Thursday, December 15, 2016

Sprint Review Best Practices

The sprint review is a critical checkpoint in agile development. It is the opportunity for the stakeholder to see your solution to their problems. Their feedback during the presentation leads to future work being defined and provides a common understand of thier pain points to the development team.

From personal observation, I noticed a few things that detract from the effectiveness of a sprint review. Particularity, new team members don't know what to expect, so I think having a short set of guidelines helps set expectations.

The best case scenario is that you are sitting in the same room with your client. However, some of the points below consider the challenges of a remote team conducting a sprint reviews via telecon and screen-sharing.

Presentation

  • Have a compelling narrative with demonstrable stories flowing into each other
    • Use a common scenario or theme as much as possible
  • Role-play as a specific stakeholder role, demonstrating new functionality within context of their daily tempo
    • Use their team names, role titles and domain language to inspire confidence that you know their processes and how the implemented stories help them
    • Shun words and phrases like "lorem ipsum" and "foo/bar" as they show you don't understand the problem or care enough to use stakeholder specific terms
  • Focus on new functionality, unless a review of previous functionality helps understand the context
    • Minimize UI components that don't contribute to demonstrating the new story
    • Maximize the UI so that background elements don't detract from the story focus
  • Know the audience and understand if they have previously seen the functional area you are talking about.
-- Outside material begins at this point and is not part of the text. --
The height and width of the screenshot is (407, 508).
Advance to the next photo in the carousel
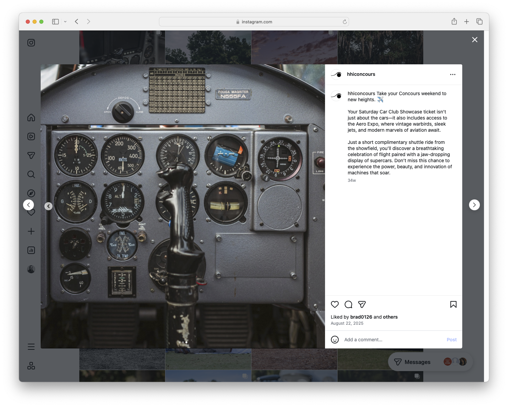[x=474, y=205]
There could be new people listening in or specially invited VIPs.
    • Give reminders of what acronyms stand for before using them
  • Know your project and its capabilities so that you can react to customer confusion and answer questions during the live demonstration
  • Allow "space" during the presentation for feedback. Remember, a good sprint review is not a monologue, it is a conversation.
Etiquette

  • The stakeholder always has precedence during conversations; don't over-talk them. Keep side conversations at a low volume so everyone can hear stakeholder feedback.
  • Mute your telecon microphone if you are not actively involved in a conversation. What seems like low background noise to you can come through loud and clear over the telcon.
  • Turn off cell phone ringers
  • Presenter should close all applications, such as email, IM and team chat apps, that could display popup notifications during the presentation


I hope these points help you during your next sprint review.

And if you think these are all common sense, stay tuned for my next blog post!

2 comments:

Unknown said...

Jeff,

Great blog! I really like your suggestions here. Instead of muting phones I'd suggest disallowing them at all. A lot of really good conversations start before or after a meeting like this, but when we have our phones in front of us we tend to zero in on them until the official start of the meeting or hurry out afterwards to check our facebook. If your head is on your phone it is not in the room and you're not giving your clients the gift of your full mindful attention.

Jeff said...

Thanks Scott. I appreciate your recognition! I also like you suggestion and have also seen lost opportunities before and after meetings because of cell phones.